__Exercise prompt__: Would you reproduce the listing word for word, from its first line through the line containing "click(1056, 32)"?

########################################

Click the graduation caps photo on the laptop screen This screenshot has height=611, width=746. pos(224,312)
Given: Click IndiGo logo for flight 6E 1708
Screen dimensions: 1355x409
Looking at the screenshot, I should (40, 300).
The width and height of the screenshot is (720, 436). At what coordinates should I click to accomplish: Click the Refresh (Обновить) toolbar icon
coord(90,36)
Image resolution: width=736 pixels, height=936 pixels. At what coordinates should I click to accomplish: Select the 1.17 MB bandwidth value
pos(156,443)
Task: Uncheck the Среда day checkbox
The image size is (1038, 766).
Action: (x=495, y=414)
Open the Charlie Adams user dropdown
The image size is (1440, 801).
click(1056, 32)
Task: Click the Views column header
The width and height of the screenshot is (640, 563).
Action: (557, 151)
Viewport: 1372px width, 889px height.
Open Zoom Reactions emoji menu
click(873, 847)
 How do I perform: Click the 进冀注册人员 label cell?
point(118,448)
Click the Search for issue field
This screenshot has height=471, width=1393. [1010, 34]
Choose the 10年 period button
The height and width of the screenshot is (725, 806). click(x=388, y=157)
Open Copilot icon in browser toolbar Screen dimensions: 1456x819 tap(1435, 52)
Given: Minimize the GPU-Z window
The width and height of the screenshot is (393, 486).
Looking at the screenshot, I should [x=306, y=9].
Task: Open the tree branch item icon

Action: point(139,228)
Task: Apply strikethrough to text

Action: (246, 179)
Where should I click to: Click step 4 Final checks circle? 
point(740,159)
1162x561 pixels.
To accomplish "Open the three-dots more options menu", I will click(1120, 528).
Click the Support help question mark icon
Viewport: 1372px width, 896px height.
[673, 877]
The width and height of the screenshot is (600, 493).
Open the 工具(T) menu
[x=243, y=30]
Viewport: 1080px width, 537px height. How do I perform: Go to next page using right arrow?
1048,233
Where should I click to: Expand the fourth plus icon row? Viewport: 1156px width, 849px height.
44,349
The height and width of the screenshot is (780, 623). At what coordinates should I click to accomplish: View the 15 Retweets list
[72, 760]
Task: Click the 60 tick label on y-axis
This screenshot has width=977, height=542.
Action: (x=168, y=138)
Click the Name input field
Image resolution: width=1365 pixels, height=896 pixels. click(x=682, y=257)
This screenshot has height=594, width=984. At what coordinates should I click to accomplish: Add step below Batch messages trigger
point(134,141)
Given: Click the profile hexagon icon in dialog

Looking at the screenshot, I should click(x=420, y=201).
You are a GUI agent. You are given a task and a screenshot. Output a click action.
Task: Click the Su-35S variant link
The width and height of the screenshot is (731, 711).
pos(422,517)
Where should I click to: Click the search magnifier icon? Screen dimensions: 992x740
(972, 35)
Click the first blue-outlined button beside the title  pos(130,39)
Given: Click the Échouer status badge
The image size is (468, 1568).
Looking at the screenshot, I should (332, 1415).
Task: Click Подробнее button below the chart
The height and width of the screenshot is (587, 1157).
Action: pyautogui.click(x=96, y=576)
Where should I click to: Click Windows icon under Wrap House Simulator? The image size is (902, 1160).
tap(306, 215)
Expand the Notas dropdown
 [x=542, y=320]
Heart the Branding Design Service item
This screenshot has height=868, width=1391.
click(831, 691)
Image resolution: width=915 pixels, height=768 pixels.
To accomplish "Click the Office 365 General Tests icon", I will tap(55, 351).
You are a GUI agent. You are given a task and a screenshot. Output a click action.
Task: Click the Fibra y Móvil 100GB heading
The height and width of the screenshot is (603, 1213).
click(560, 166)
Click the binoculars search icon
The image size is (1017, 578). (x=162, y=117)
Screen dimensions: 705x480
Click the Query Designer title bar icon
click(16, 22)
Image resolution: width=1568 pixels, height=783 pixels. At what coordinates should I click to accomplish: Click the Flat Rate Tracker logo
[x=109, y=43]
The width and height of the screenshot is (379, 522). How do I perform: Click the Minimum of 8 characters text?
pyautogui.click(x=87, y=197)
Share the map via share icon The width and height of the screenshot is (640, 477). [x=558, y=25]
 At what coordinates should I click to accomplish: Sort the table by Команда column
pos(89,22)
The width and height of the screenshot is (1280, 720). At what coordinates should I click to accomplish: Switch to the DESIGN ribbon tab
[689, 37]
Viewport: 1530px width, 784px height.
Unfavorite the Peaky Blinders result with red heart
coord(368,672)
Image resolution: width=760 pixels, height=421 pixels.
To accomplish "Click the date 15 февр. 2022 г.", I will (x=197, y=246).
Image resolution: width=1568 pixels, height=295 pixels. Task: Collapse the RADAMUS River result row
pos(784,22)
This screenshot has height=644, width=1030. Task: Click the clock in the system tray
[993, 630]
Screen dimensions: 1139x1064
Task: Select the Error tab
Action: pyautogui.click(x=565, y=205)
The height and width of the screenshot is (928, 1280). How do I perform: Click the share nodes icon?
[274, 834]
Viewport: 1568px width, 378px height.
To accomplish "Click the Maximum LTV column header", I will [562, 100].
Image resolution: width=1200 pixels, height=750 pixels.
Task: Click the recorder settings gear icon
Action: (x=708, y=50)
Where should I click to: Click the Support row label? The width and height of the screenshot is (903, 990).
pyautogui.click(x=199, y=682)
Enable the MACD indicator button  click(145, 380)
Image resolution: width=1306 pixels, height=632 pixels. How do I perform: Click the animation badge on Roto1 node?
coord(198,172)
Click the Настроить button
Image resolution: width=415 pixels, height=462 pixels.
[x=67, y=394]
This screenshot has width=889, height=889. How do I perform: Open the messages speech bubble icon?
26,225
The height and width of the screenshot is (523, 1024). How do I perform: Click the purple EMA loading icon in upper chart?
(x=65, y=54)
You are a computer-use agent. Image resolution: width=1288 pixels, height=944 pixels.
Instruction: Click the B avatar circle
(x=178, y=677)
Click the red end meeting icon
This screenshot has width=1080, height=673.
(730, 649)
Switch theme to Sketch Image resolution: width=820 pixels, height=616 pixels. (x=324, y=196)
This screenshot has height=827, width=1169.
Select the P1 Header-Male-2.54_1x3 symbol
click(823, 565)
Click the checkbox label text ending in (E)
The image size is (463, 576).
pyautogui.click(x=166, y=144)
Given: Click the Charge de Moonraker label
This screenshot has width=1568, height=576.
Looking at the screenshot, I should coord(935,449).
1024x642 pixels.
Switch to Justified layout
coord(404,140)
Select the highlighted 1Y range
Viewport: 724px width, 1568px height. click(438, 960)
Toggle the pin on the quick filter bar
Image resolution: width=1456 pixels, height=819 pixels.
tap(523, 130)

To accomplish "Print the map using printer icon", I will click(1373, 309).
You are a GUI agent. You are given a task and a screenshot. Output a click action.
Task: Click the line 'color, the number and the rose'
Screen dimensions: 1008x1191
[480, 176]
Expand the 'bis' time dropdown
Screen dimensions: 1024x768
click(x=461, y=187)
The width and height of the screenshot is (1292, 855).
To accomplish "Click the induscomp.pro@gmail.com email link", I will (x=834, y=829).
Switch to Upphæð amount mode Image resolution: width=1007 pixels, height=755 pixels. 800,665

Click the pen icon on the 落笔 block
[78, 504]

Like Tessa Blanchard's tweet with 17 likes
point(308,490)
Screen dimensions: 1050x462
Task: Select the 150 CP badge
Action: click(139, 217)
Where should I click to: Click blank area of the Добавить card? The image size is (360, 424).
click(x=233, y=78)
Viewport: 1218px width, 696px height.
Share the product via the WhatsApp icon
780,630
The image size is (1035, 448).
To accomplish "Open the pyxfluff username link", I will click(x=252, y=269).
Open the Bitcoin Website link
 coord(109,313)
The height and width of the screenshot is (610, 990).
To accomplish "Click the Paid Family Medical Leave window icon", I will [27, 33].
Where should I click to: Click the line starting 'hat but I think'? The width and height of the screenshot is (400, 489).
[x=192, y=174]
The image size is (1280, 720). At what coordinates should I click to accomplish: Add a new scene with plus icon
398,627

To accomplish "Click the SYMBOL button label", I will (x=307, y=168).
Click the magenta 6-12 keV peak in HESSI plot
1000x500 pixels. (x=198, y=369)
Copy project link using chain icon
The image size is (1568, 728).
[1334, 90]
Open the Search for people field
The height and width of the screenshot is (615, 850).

########################################

__Output of the task__:
Click the graduation caps photo on the laptop screen This screenshot has height=611, width=746. pos(224,312)
Given: Click IndiGo logo for flight 6E 1708
Screen dimensions: 1355x409
Looking at the screenshot, I should (40, 300).
The width and height of the screenshot is (720, 436). At what coordinates should I click to accomplish: Click the Refresh (Обновить) toolbar icon
coord(90,36)
Image resolution: width=736 pixels, height=936 pixels. At what coordinates should I click to accomplish: Select the 1.17 MB bandwidth value
pos(156,443)
Task: Uncheck the Среда day checkbox
The image size is (1038, 766).
Action: (x=495, y=414)
Open the Charlie Adams user dropdown
The image size is (1440, 801).
click(1056, 32)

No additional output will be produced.